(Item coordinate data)

[BEGIN]

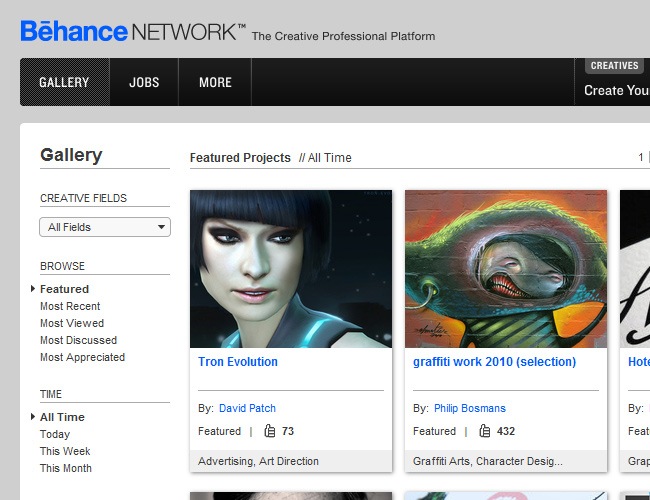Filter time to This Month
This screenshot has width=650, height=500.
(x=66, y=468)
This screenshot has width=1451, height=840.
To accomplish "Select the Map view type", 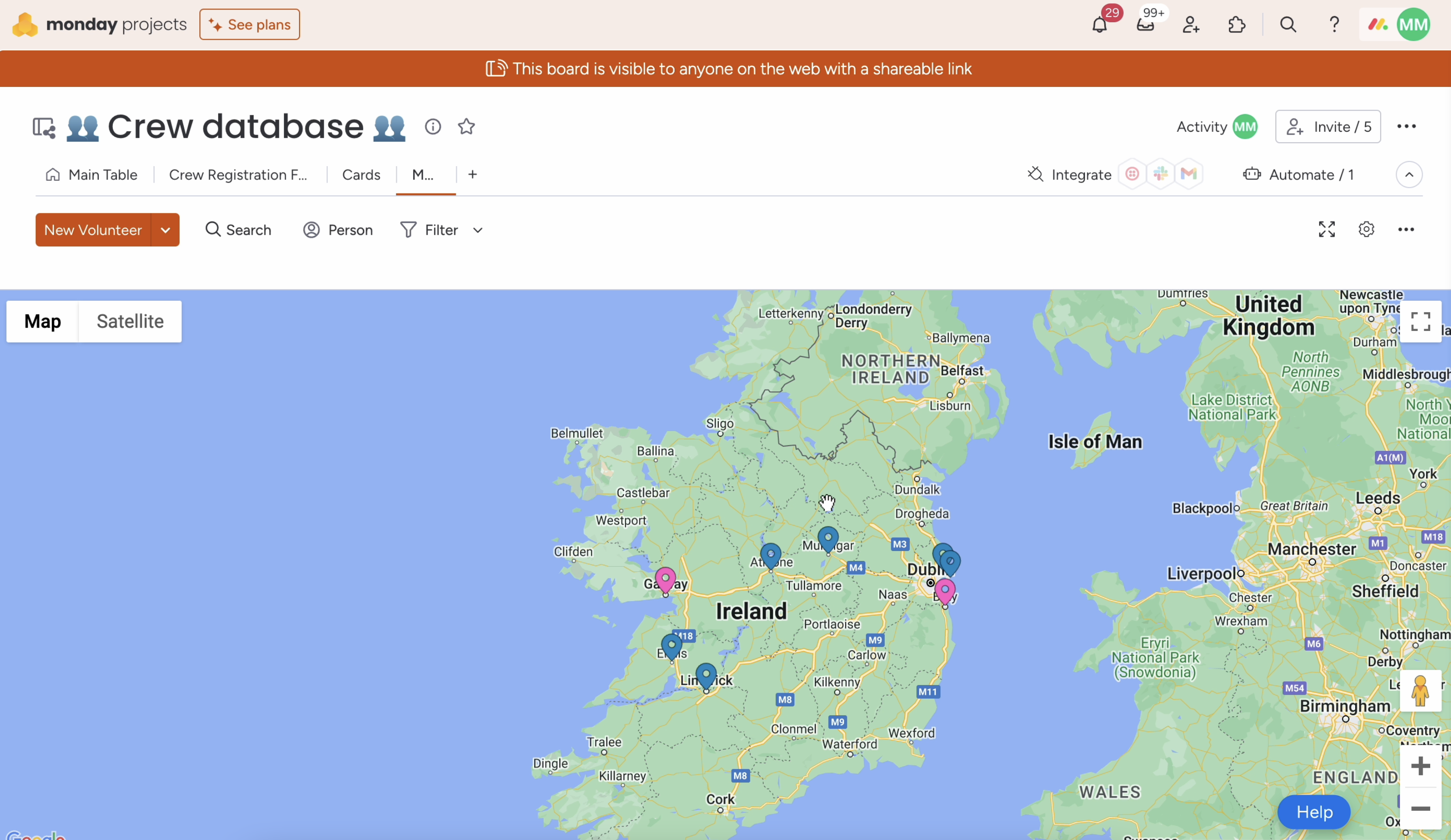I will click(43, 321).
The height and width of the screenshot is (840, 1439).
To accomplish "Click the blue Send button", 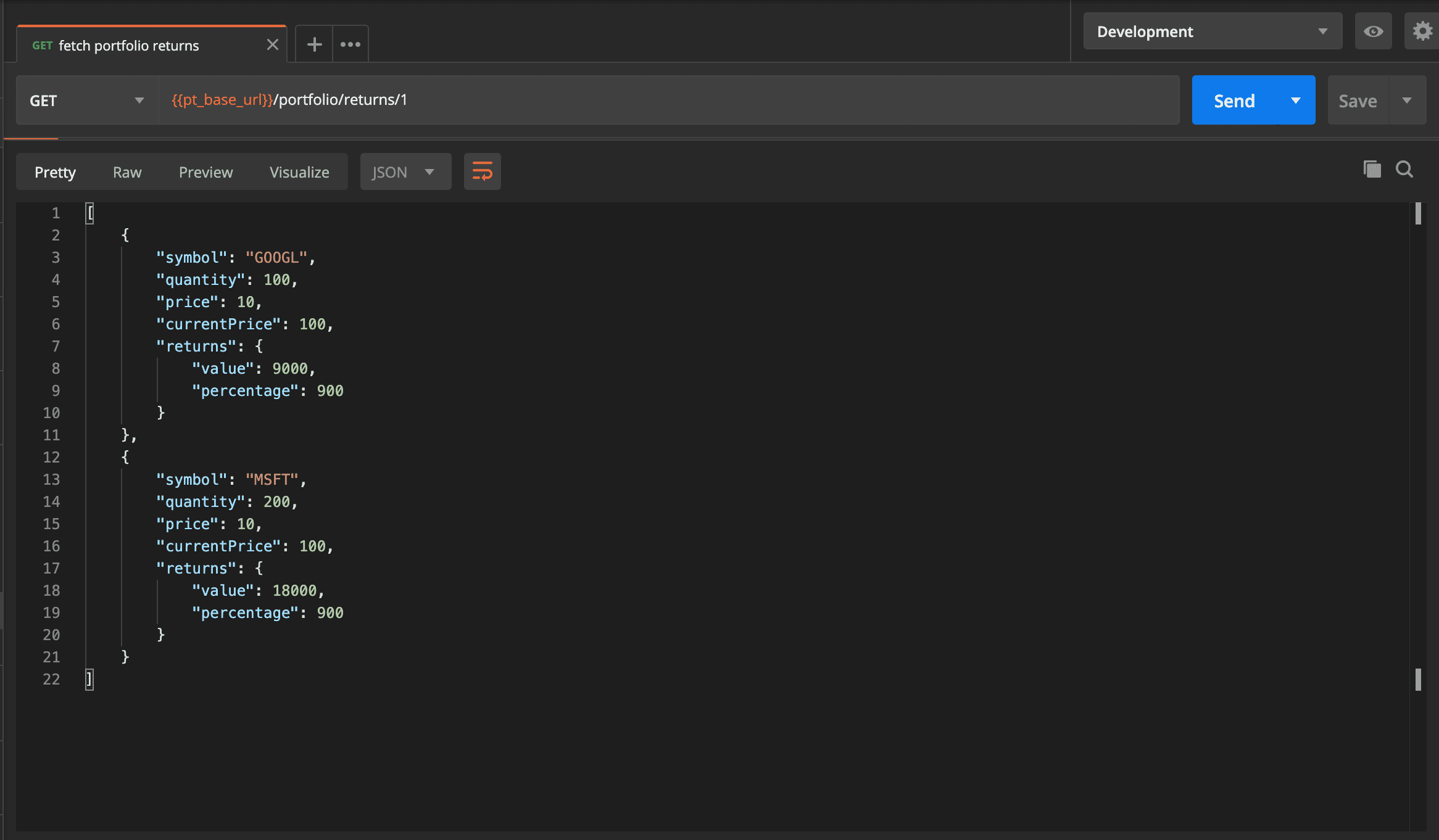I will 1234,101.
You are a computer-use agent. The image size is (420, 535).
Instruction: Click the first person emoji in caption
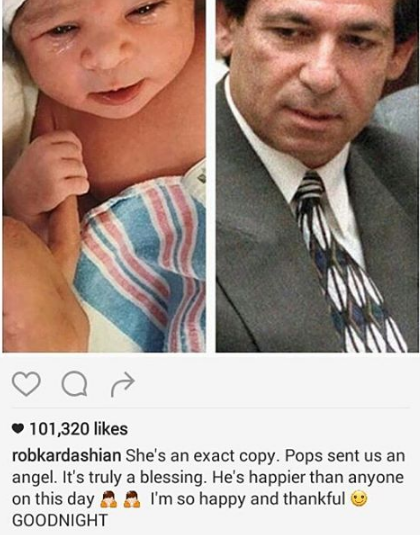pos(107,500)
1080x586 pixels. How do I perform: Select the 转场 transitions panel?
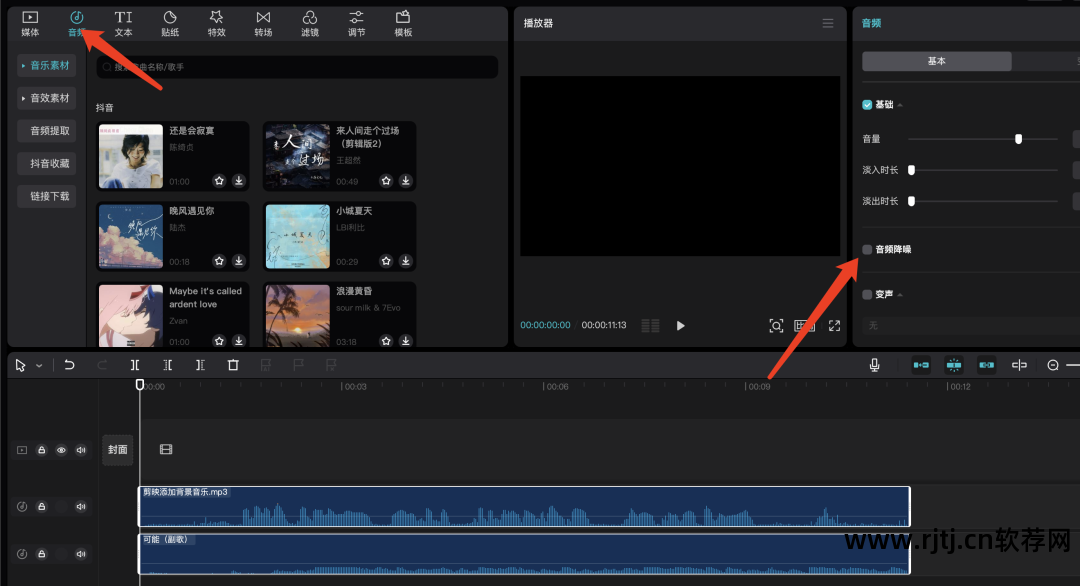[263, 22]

[END]
[BEGIN]

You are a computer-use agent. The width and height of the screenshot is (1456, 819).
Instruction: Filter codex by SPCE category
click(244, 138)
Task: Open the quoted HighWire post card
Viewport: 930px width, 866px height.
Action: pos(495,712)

[END]

Copy the lines of the records verbatim, from the line containing "Task: Open the quoted HighWire post card" through the line containing "Action: pos(495,712)", with both of those lines included.

▶ **EXERCISE ANSWER**
Task: Open the quoted HighWire post card
Viewport: 930px width, 866px height.
Action: pos(495,712)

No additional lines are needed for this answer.